In Sanmartin, Lara found the receiver of his power, the perfect style that suits him. Sanmartin tried to hurt Lara and took a beating on his hands and gloves – that is, he was standing on the runway. She is a brave woman, standing in front of Lara, she laughed, she scolded and blamed the crime that she did not commit.

After two rounds of one-sided offense, Lara received the fuel to hit another tool, a low kick from Sanmartin. Lara, who was singing, walked around, holding his cheek all the way and started to get angry. All the barriers he had carefully built to hold himself back in the war were now broken. When the match resumed, seconds before the end of the round, Lara ran and landed a left hook and an uppercut that caught Sanmartin in the back. Before the fight, he promised that the fight would not go beyond four rounds, but this time he decided not to go to three.

In the third round, Lara hit Sanmartin with a right hand which forced Lara to kneel. Presented with an injured opponent, Lara is brilliant, and soon has Sanmartin stuck on the ropes, taking penalties and in a fugue state abandoning the Sanmartins. give in an attempt to escape. Just when the referee was about to call the fight, Lara blasted Sanmartin with a left hook that caused him to sit down, his back leaning and split between the middle and bottom ropes.

What makes Lara interesting to watch and compelling to study is that he refuses to pay attention to the boxing convention as a whole. At times its broad, windmilling veers border on the comic, but it’s nothing. It’s scary to see a hero in a world title picture suffering from unbridled and abandoned rage, the same way one might watch a street fight, driven by fever and nothing to guide him but wanting to hurt the person in front of them. . Lara takes this approach to boxing’s highest level.

There is certainly a subtlety and subtlety in his approach. In pure long range, Lara will still land a few shots straight up the middle, or she will short her left hook and leave it with just a twist of the elbow. However, Lara’s hitting since breaking out onto the world stage in 2021 has been particularly frightening.

Lara has polished off the classic boxing scene and made it look sleek. His win over Emilio Sanchez earlier this year will put him on this year’s Knockout list. Frenzied, jumping left hook that bent Sanchez back evokes memories of Deontay Wilder’s knockout of Bermane Stiverne in 2017, both in terms of the position of the victims who were in a coma, but also in the unrestrained, brutal way it was delivered with him.

After his victory against Sanmartin, Lara clearly still needs time to slow down before he can return to his form. When asked about Leigh Wood, Lara now says he is convinced he is breaking the injury that caused their fight to be postponed altogether. And when asked about Josh Warrington, he coolly explained that he wanted to “protect his career.”

Lara took his daughter in his arms and took her back to the locker room. He says that she is the reason why he wants to be a world champion, which maybe has a lesson when understanding Lara. Aitana was born just two months before he faced Warrington for the first time. Boxing is not something that Lara enjoys, or is fully committed to in the first place, by his own admission. Before the Warrington fight, Lara wasn’t the Bronco we see now – in fact, that’s the very reason why Warrington chose him from a field of four rivals.
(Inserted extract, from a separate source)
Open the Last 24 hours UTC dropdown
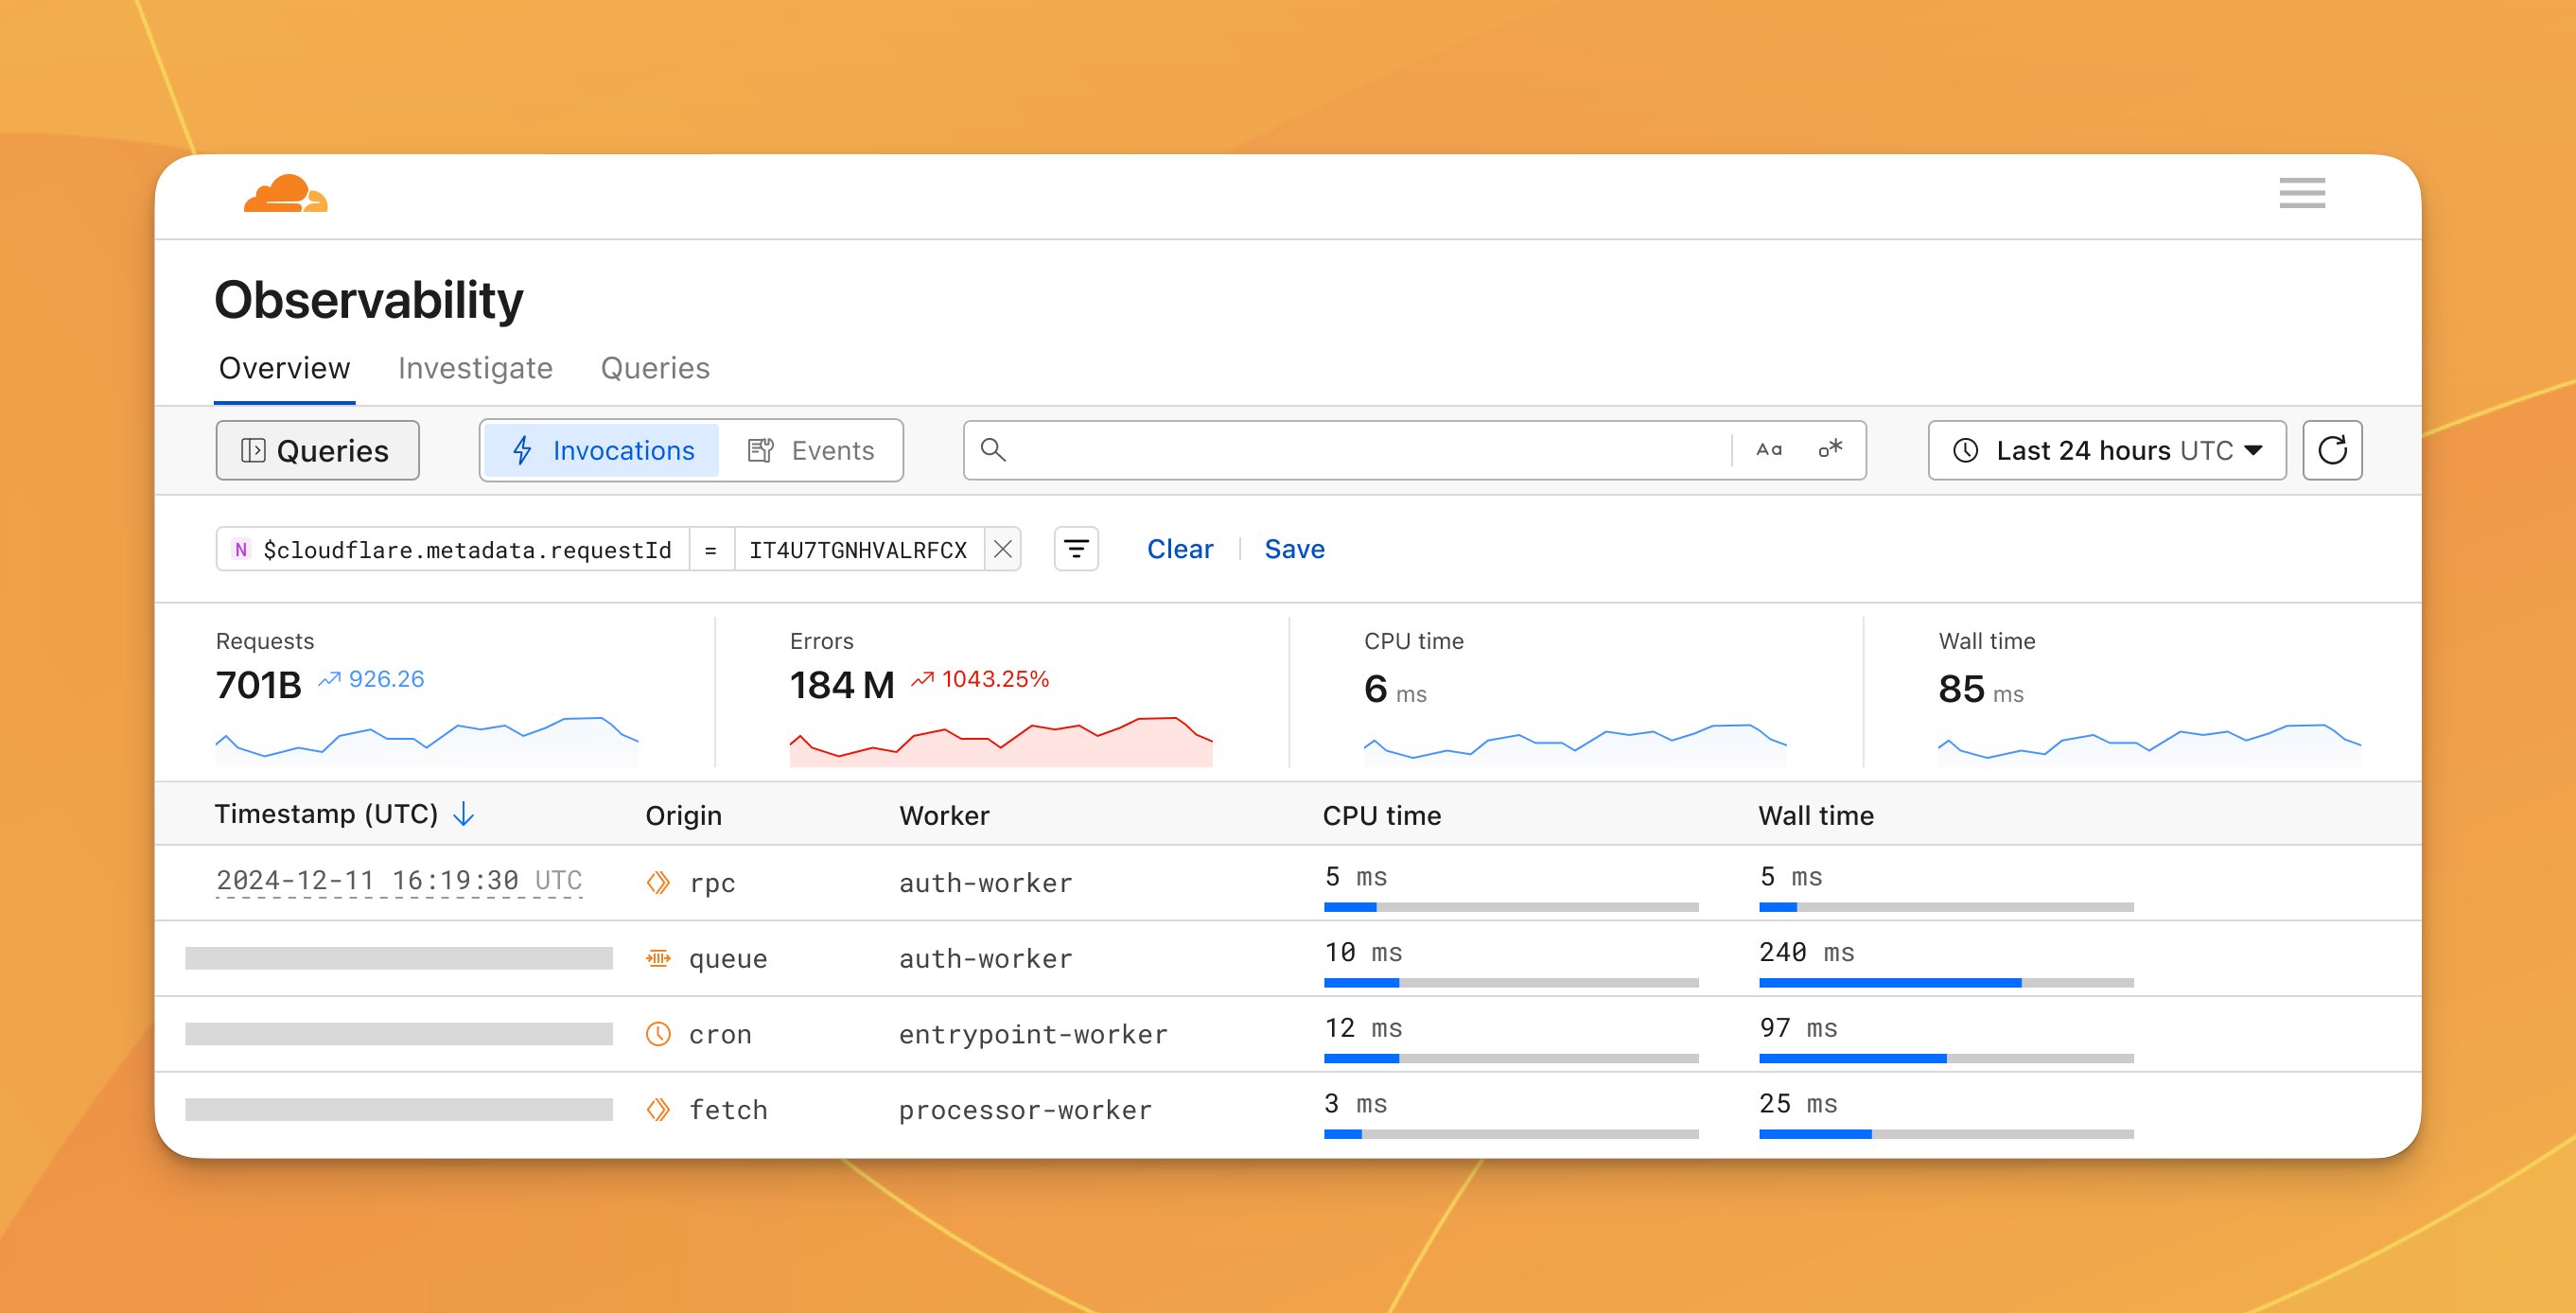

But the birth of his daughter gave him the fuel he needed to become something greater. How else could someone muster the kind of brutality he was dealing with without going into some sort of protective instinct? How do you protect a possessed person?
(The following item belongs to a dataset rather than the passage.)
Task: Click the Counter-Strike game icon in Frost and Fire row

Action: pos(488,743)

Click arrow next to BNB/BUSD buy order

In his neighborhood of San Felipe de Jesus, there is a mural of Lara. His face image appeared next to the superstar luchador Psycho Clown. It is appropriate, not only to appear next to one of the favorites in Mexico City, but next to a person who becomes someone else when they enter the ring again. When Lara leaves the ring, however, after making a reservation about the future of his daughter, who may be far from the neighborhood, he can smile again.